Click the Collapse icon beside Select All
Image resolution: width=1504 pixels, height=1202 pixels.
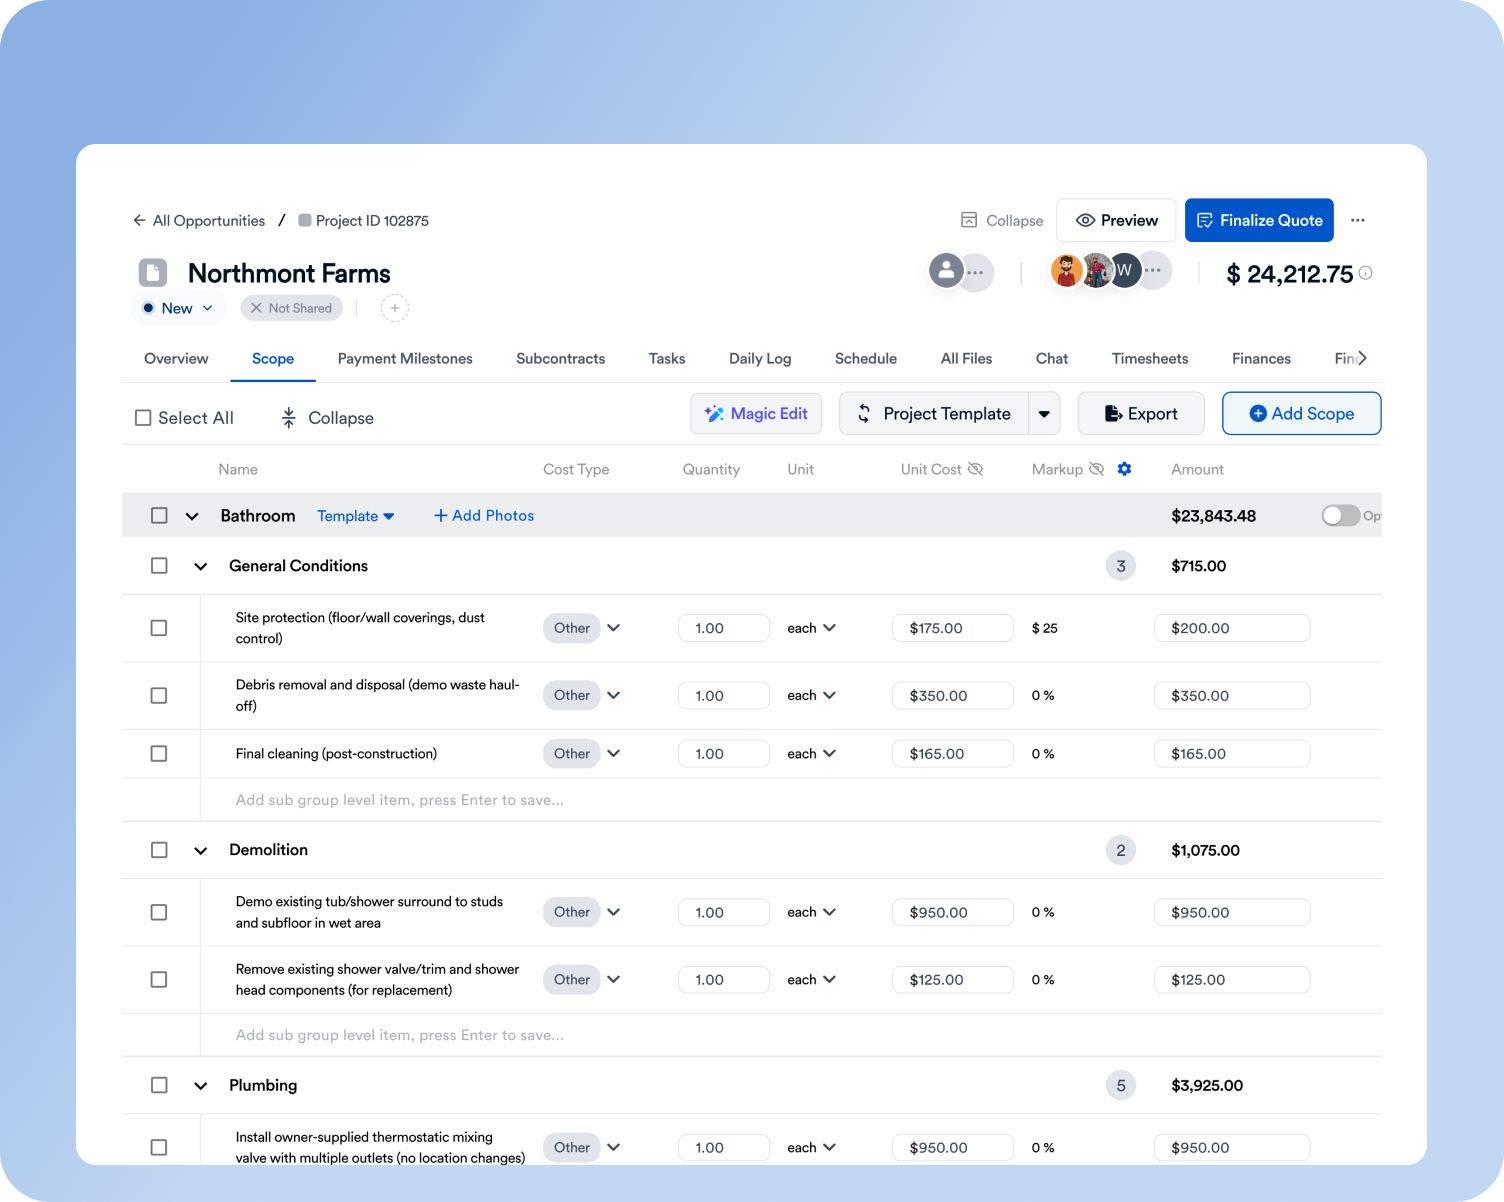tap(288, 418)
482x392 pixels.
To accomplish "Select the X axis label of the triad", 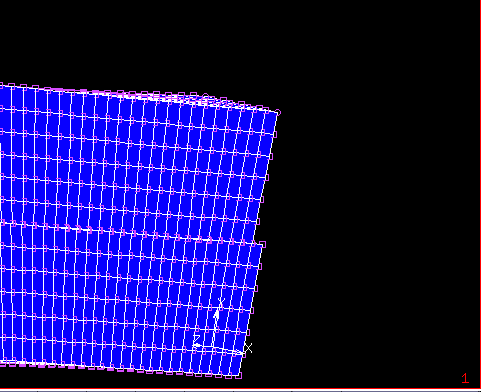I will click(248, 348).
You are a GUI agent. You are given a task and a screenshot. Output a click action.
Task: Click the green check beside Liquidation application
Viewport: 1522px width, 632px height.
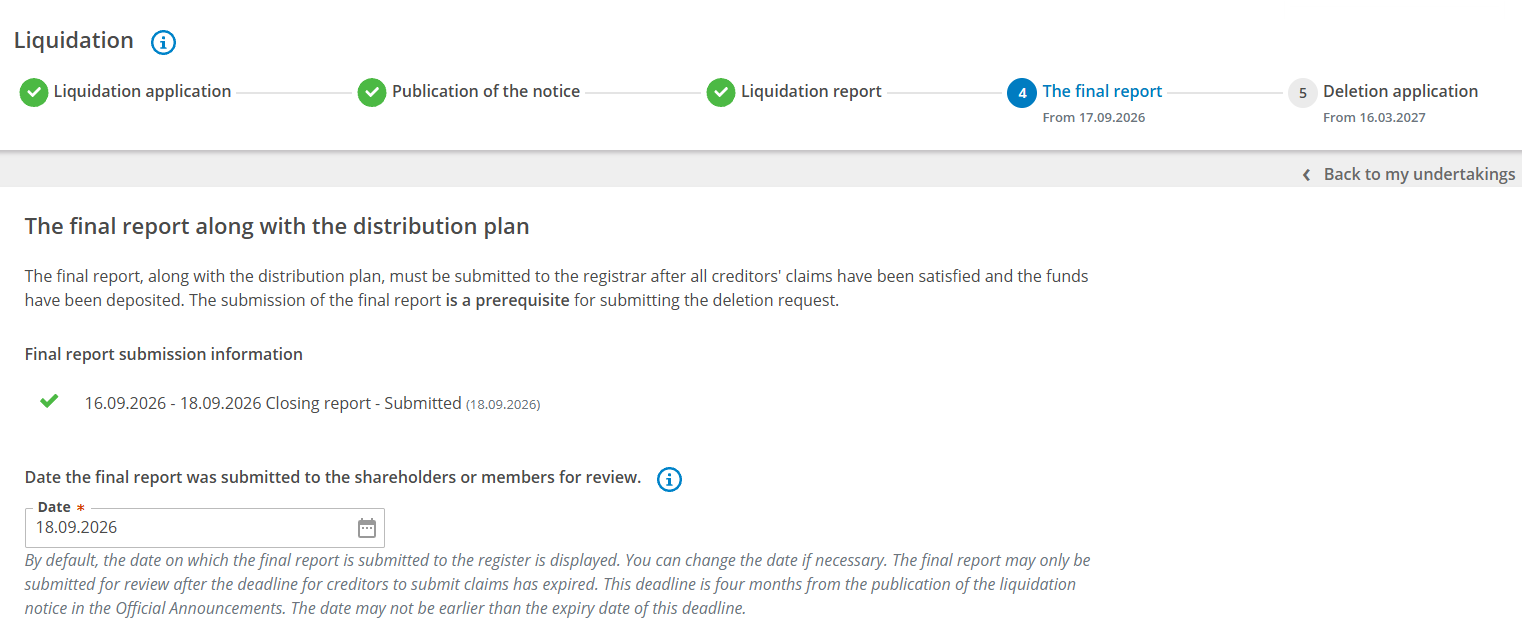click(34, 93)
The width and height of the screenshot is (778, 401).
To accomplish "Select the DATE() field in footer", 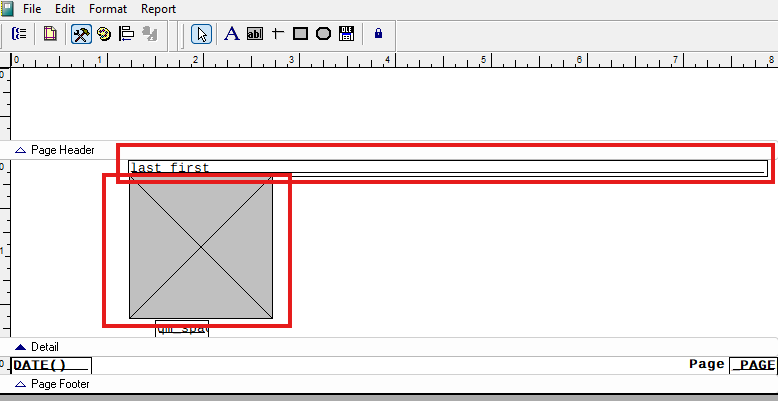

◆ **JOB**
Can you copy word for word the records from the line containing "You are a GUI" through the end of the records, inclusive, leaving the pictures out?

◆ **SOLUTION FOR THIS EXERCISE**
You are a GUI agent. You are given a task and a screenshot. Output a click action.
Task: Click the green check beside Liquidation application
Viewport: 1522px width, 632px height.
click(34, 93)
The width and height of the screenshot is (778, 401).
To accomplish "Select the DATE() field in footer", 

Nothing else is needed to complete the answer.